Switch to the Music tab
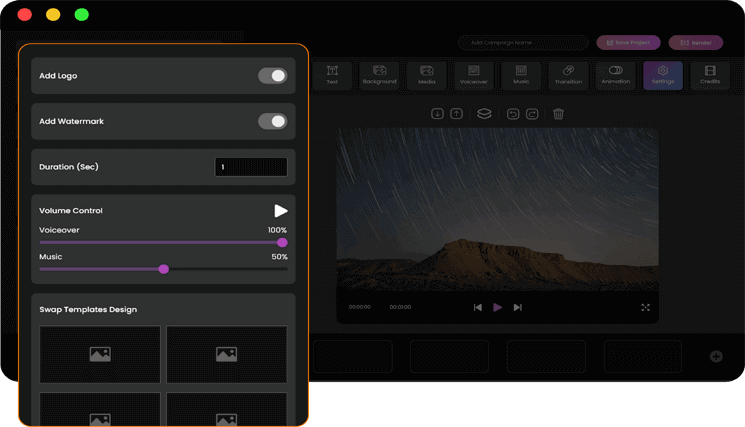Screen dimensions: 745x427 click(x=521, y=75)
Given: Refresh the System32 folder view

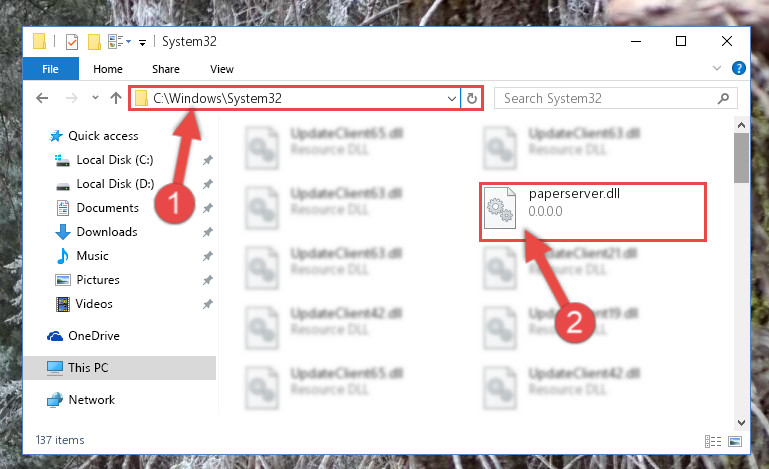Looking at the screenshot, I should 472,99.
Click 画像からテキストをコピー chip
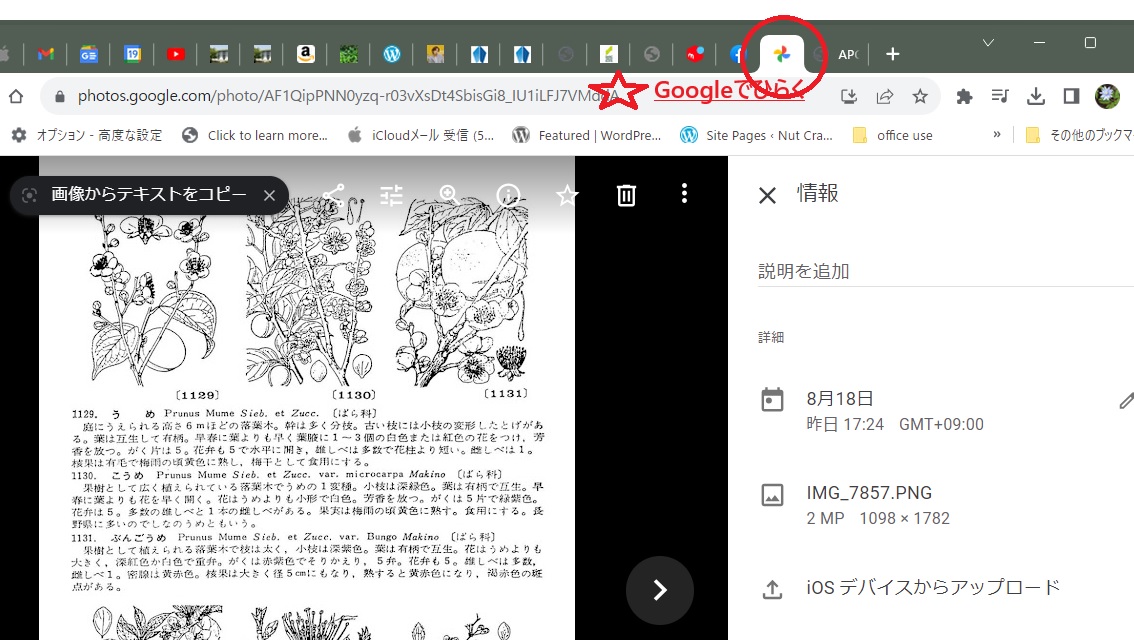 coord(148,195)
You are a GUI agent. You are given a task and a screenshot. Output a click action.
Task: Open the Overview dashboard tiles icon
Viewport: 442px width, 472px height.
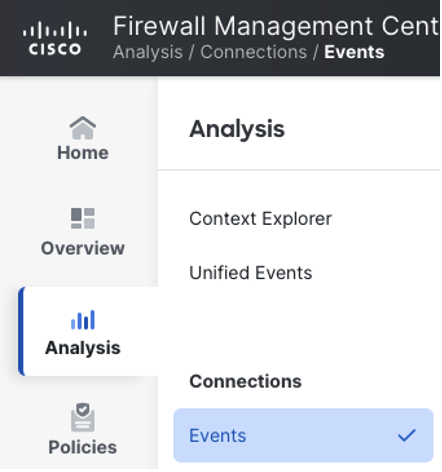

#### [PROBLEM STATEMENT]
Print the entries again exactly as they appear above. Do not print the pictures.

#### [TASK RESULT]
Switch to the Music tab
Screen dimensions: 745x427 click(x=521, y=75)
Given: Refresh the System32 folder view

Looking at the screenshot, I should 472,99.
Click 画像からテキストをコピー chip
 coord(148,195)
You are a GUI agent. You are given a task and a screenshot. Output a click action.
Task: Open the Overview dashboard tiles icon
Viewport: 442px width, 472px height.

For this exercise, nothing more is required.